TO DO →
a - Copy out the passage in the court decision that begins at "Superior Court, Middlesex, SS" and stops after "Brassard, J.", swapping in "Suffolk" wherever "Middlesex" appears.
b - Answer these about the court decision below:
(i) What is the docket number?
(ii) Which judge wrote the opinion?
(iii) On which pages of the reporter volume does the decision appear?
c - Extend the court decision on the Federal Refinance Co. fraudulent conveyance suit, picking up after its last sentence.

TEXT SHOWN →
* * *

Case Name: Federal Refinance Co., Inc. et al. v. Edward C. Davis et al.
Court: Massachusetts Superior Court
Jurisdiction: Massachusetts
Decision Date: 1998-06-16
Citations: 8 Mass. L. Rptr. 538
Docket Number: No. 9705365
Parties: Federal Refinance Co., Inc. et al. v. Edward C. Davis et al.
Judges: 
Reporter: The Massachusetts law reporter.
Volume: 8
Pages: 538–540

Head Matter:
Federal Refinance Co., Inc. et al. v. Edward C. Davis et al.
Superior Court, Middlesex, SS
No. 9705365
Memorandum Dated June 16, 1998
And Amos Partnership. Federal Refinance Co., Inc. and Amos Partnership are general partners of Federal Financial Company.
Linda J. Davis.

Opinion:
Brassard, J.
Amos Partnership and Federal Refinance Co., Inc. are partners in Federal Financial Company ("Federal Financial"), the plaintiff. Federal Financial has brought this action to set aside, as fraudulent, a conveyance of shares of stock from Edward C. Davis to Linda J. Davis. This matter is presently before the court on the defendants' motion to dismiss or for summary judgment. Defendants come forward with the following three arguments in support of their motion: (1) the action is barred by a six year statute of limitations, (2) the action is barred by a prior supplementary process proceeding, and (3) the plaintiff cannot come forward with any evidence that the conveyance was fraudulent. For the reasons stated herein the motion to dismiss or for summary judgment is DENIED.

* * *

SOURCE DATA →

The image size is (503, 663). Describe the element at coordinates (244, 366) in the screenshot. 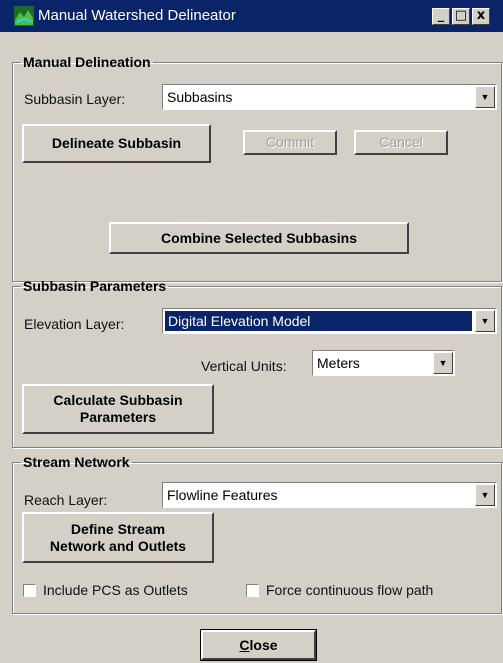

* * *

RESULTS →
a -
Superior Court, Suffolk, SS
No. 9705365
Memorandum Dated June 16, 1998
And Amos Partnership. Federal Refinance Co., Inc. and Amos Partnership are general partners of Federal Financial Company.
Linda J. Davis.

Opinion:
Brassard, J.

b -
(i) No. 9705365
(ii) Brassard, J.
(iii) Pages 538–540

c -
DISCUSSION
I.Uniform Fraudulent Transfer Act, M.G.L.c. 109A
The Uniform Fraudulent Transfer Act ('Transfer Act") was enacted in July of 1996 and replaced the Uniform Fraudulent Conveyance Act ("Conveyance Act"). M.G.L.c. 109A, §1. Section 10 of the Transfer Act provides a time limitation for commencement of actions under the Transfer Act. In contrast, the Conveyance Act did not have a provision regulating limitations of actions. The present action was filed after the Transfer Act was enacted, however, the transaction at issue in this case occurred when the Conveyance Act was in force.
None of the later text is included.